Das erste genetische Kontrafaktische für die untersuchte Kundin zeigt, dass eine Verbesserung ihrer Kredithistorie um eine Klasse die Wahrscheinlichkeit, dass sie einen Kredit erhält, auf 0,7 erhöhen würde. Aber wie bereits gezeigt, ist die Kredithistorie nicht alles. Das zweite kontrafaktische Szenario zeigt, dass mehr Ersparnisse, eine längere Erwerbstätigkeit und die Versorgung mit weniger Mitarbeitern ihre Chancen auf 0,6 erhöhen würden. Während sich die Kredithistorie nur langsam ändert, konnte die Antragstellerin innerhalb eines Jahres ihre Ersparnisse aufbauen und sich um eine Person weniger kümmern, was ihre Chancen auf einen Kredit verbesserte.

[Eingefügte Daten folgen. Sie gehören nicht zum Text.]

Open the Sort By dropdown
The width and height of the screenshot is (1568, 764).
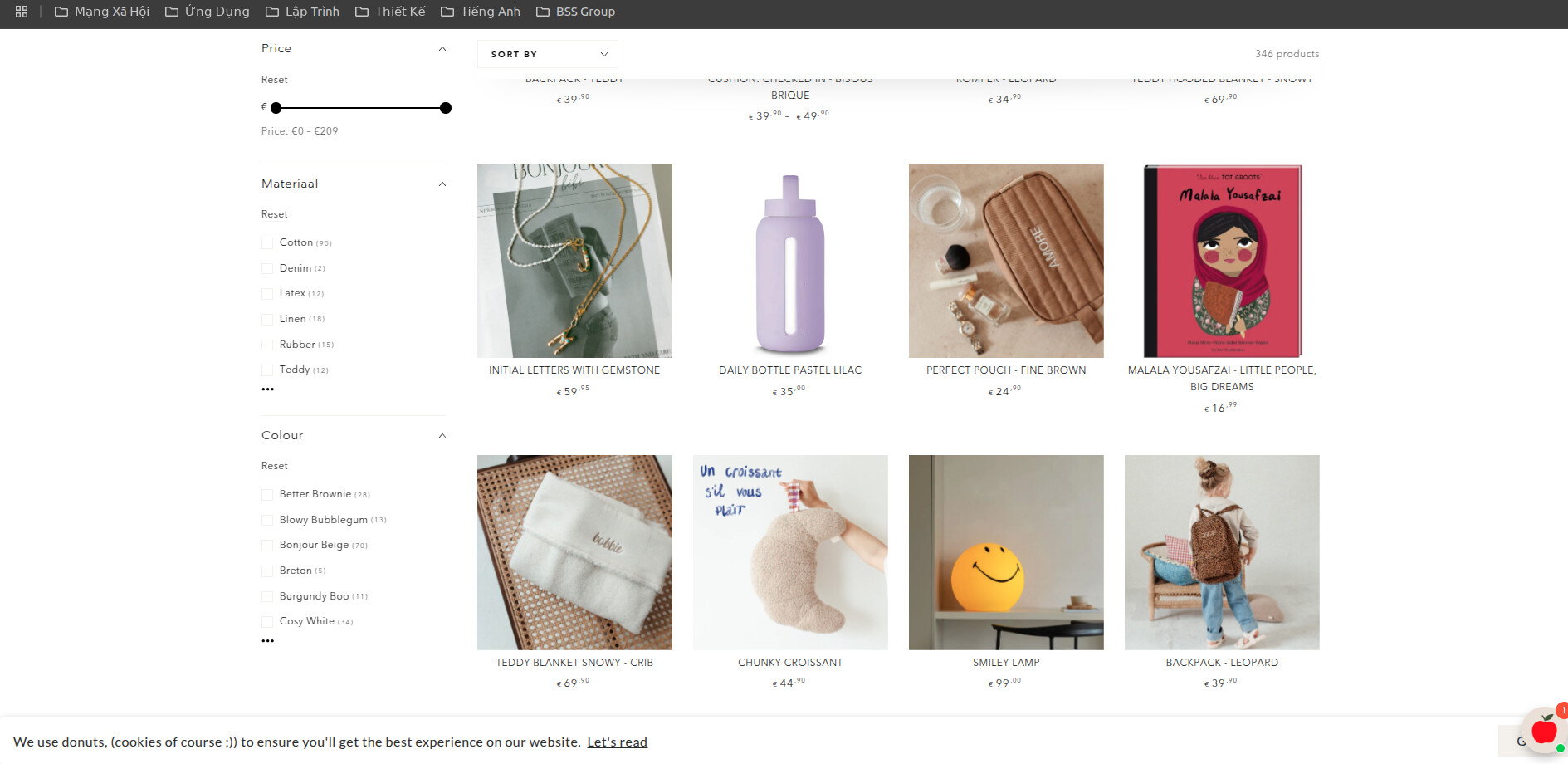[x=548, y=54]
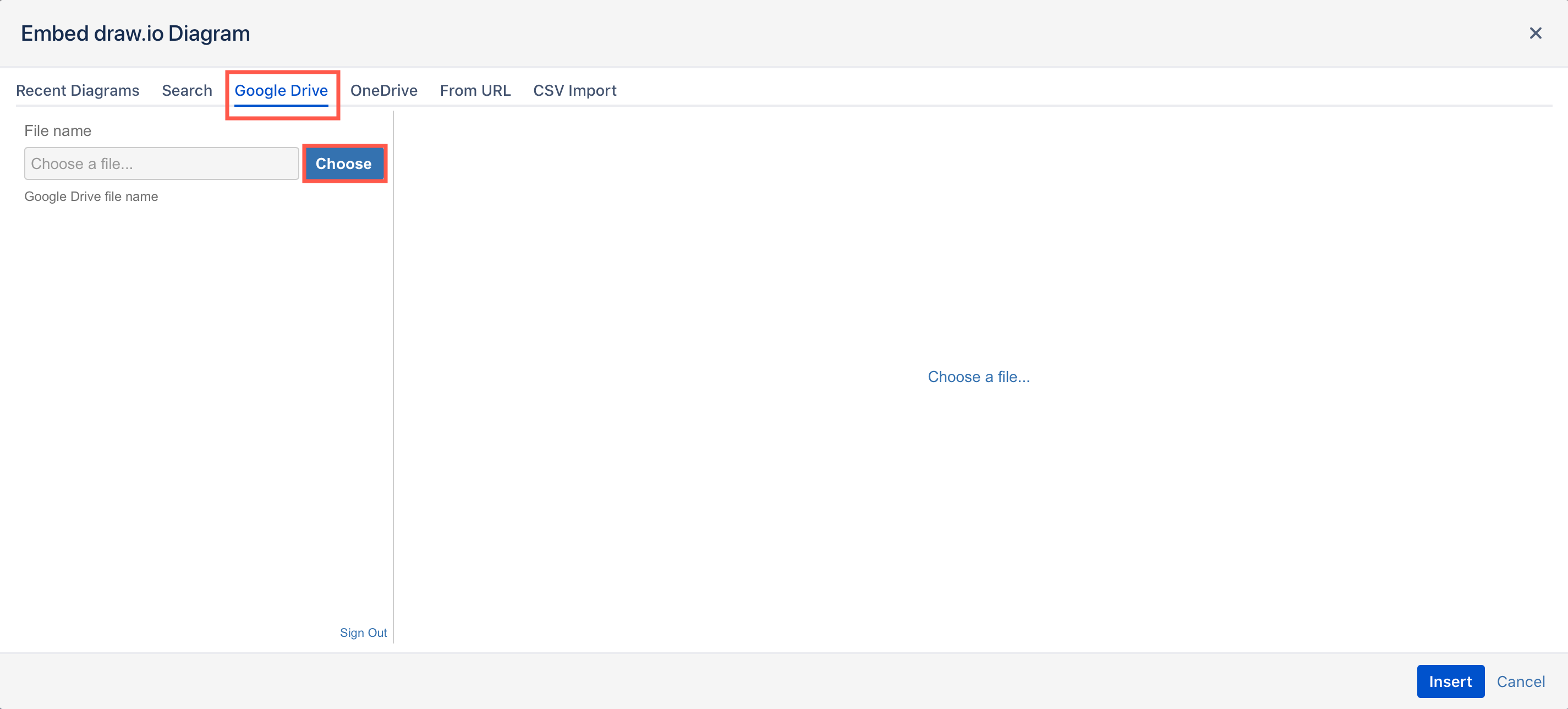Confirm embed with the Insert button
Image resolution: width=1568 pixels, height=709 pixels.
pos(1450,681)
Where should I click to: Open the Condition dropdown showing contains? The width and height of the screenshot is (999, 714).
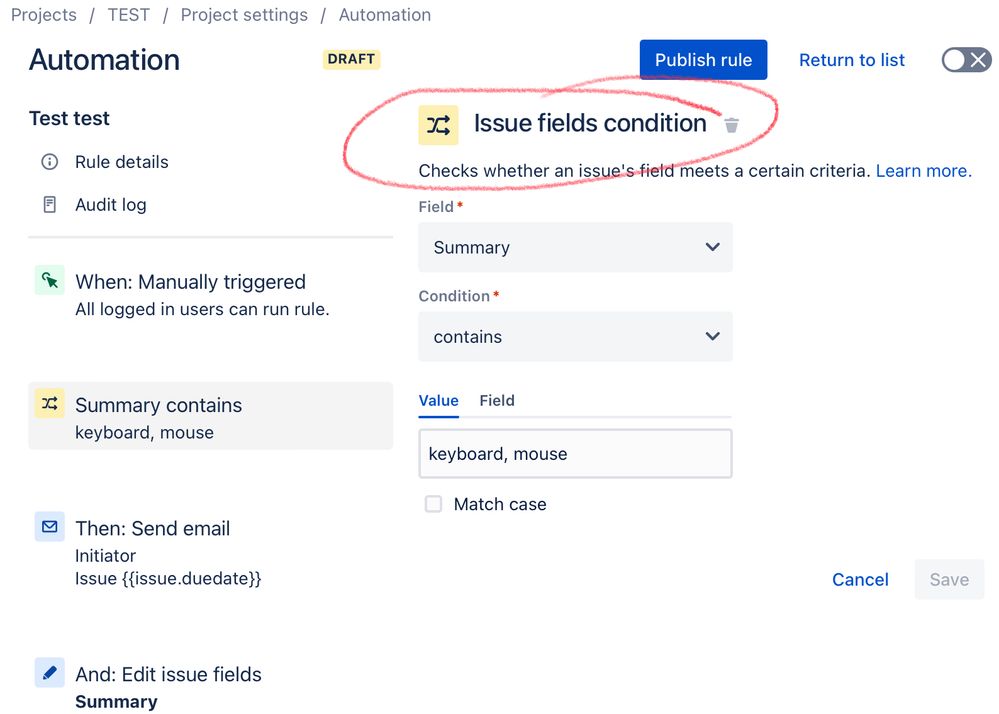(x=575, y=336)
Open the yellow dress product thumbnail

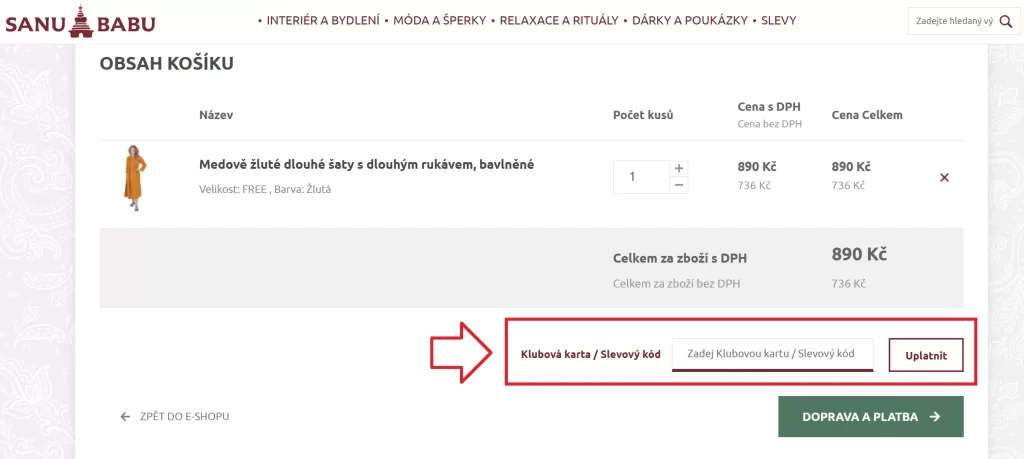click(x=135, y=178)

Das dritte genetische Kontrafakt stellt ein Szenario dar, das den Antragsteller zu einem starken Kandidaten für einen Kredit machen würde. Ihr Einkommen zu erhöhen ("Kontostatus"), länger erwerbstätig zu sein, einen Ehepartner zu finden ("Familienstatus"), ein Haus zu kaufen und über 25 Jahre alt zu sein, sind Faktoren, die mehr als ausgleichen würden, dass sie nicht viele Ersparnisse hat, was ihre Kreditwürdigkeit auf 0,8 erhöht. Dieses Szenario deutet darauf hin, dass das Alter im Allgemeinen dazu führt, dass Banken denken, dass die Menschen klüger sind – und dass einige genetische kontrafaktische Szenarien daher realistischer sind als andere.

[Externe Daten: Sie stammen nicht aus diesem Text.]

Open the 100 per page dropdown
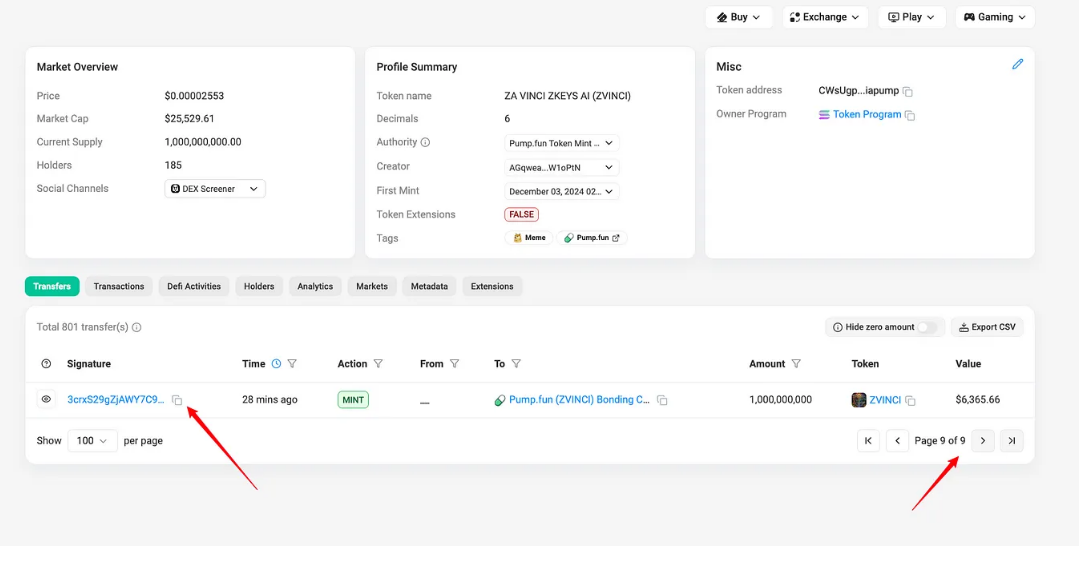The height and width of the screenshot is (565, 1079). [92, 441]
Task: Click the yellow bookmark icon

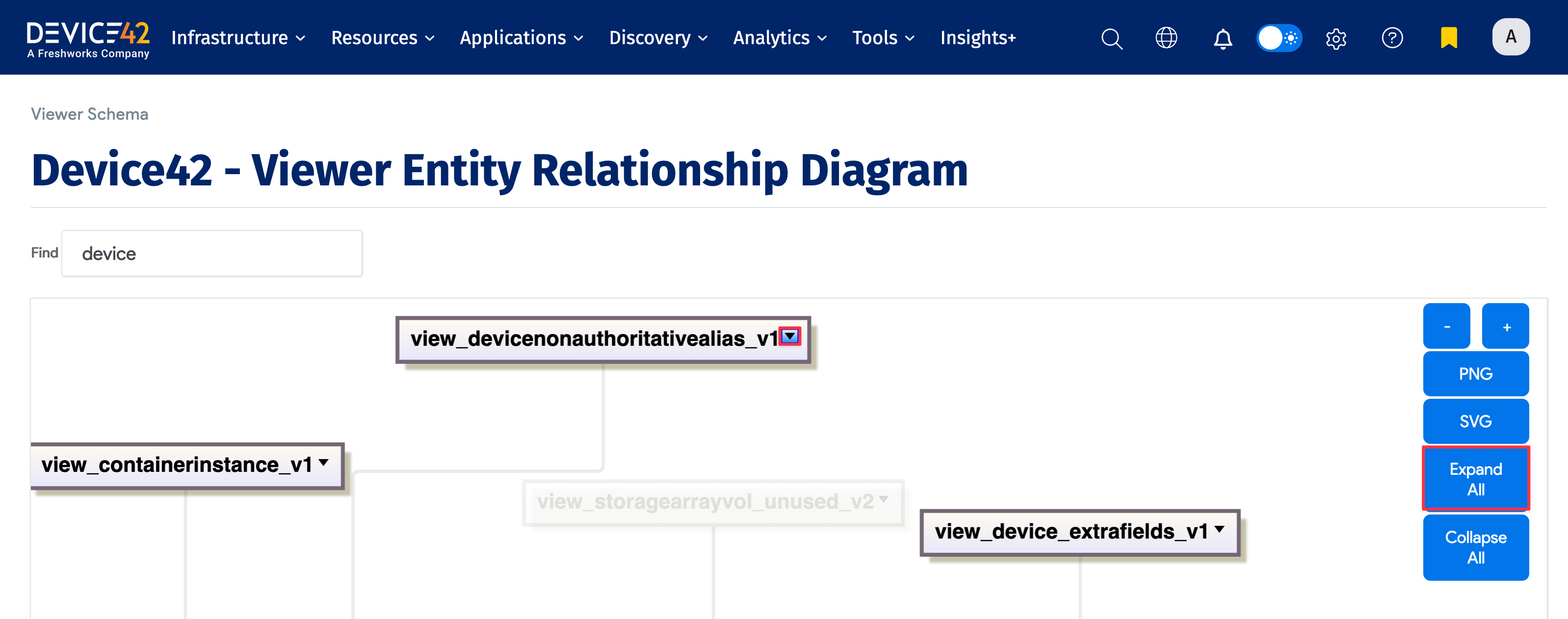Action: pyautogui.click(x=1448, y=38)
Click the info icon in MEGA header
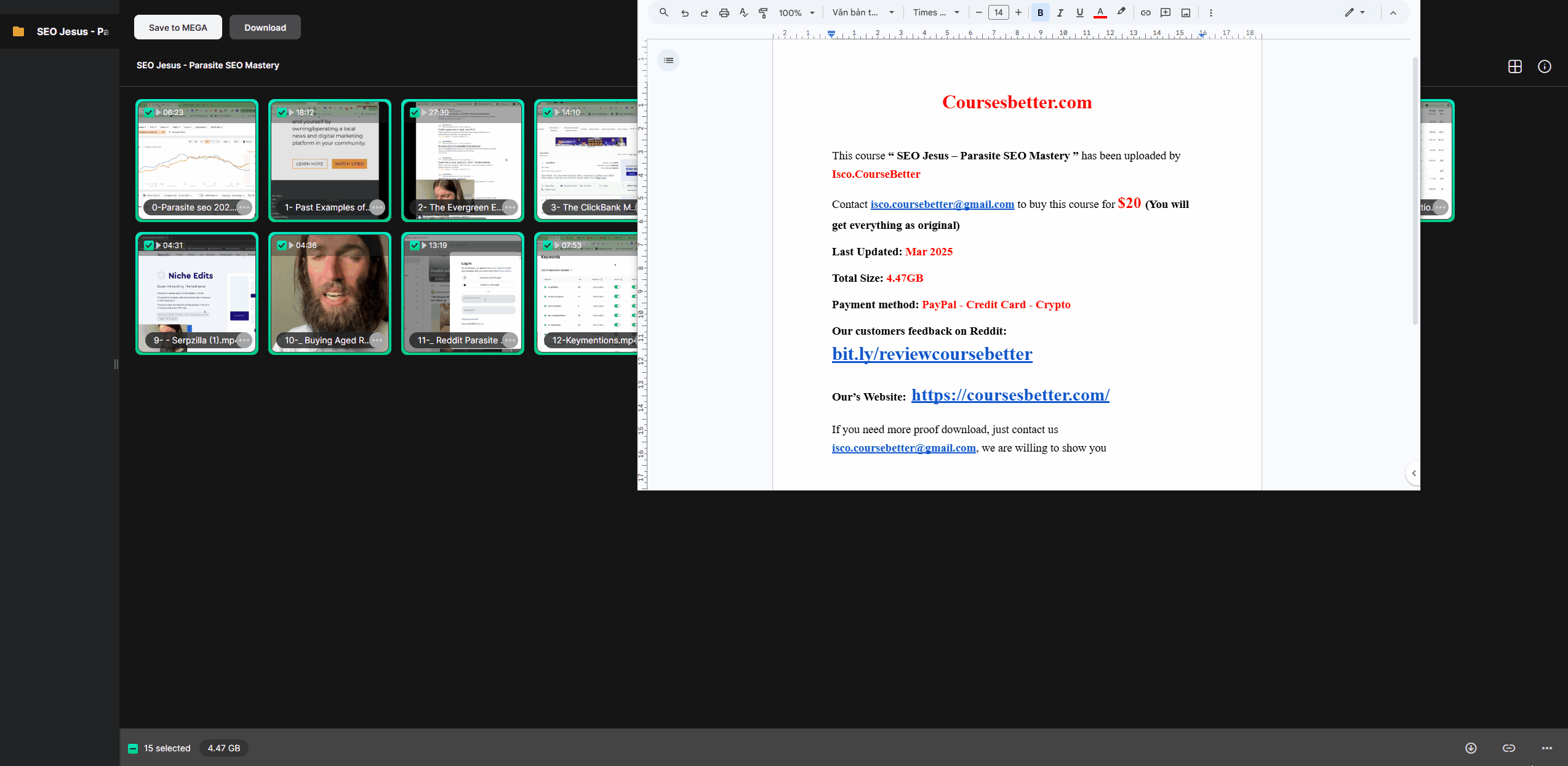1568x766 pixels. pyautogui.click(x=1544, y=66)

Da nicht alle Wege gleichermaßen gangbar sind, ist es sinnvoll, mit mehreren genetischen Kontrafakten zu arbeiten. In diesem Fall deutete das erste Beispiel auf eine Verbesserung der Kreditwürdigkeit hin, die relativ einfach erreicht werden kann (z. B. durch Reduzierung ihrer Schulden) und ausreichen würde, um sie zu einer stärkeren Kandidatin zu machen. Die letzten beiden Beispiele würden viel mehr Zeit und Dinge erfordern, die nicht vollständig in der Kontrolle von irgendjemandem liegen, wie z. B. die Gründung einer Familie. Dennoch wären sie für die Bank von unschätzbarem Wert, um der Kreditantragstellerin klar zu erklären, warum sie sich entschieden hat, ihr keinen Kredit zu gewähren.

Die Fähigkeit, ML-Modelle zu erklären, kommt den Menschen zugute, die sie verwenden, und denen, über die der Computer entscheidet. Es ermöglicht Unternehmen, ihre Entscheidungen besser zu erklären, die Kommunikation mit Kunden zu verbessern und Klagen über Entscheidungen zu vermeiden, die seltsam erscheinen. Die analysierten Personen können ihre Ergebnisse verbessern – und sogar in der KI-"Blackbox" Gewinnmuster und -strategien in bestimmten Merkmalskombinationen finden. Zu guter Letzt können Data Scientists Hypothesen testen und ihre Modelle debuggen, um sicherzustellen, dass fairere und genauere Lösungen überhaupt erst kommerziell genutzt werden.

Über die Autoren

Der Artikel wurde von Paolo Fantinel und Máté Váradi, Data Scientists bei DAIN Studios in Berlin.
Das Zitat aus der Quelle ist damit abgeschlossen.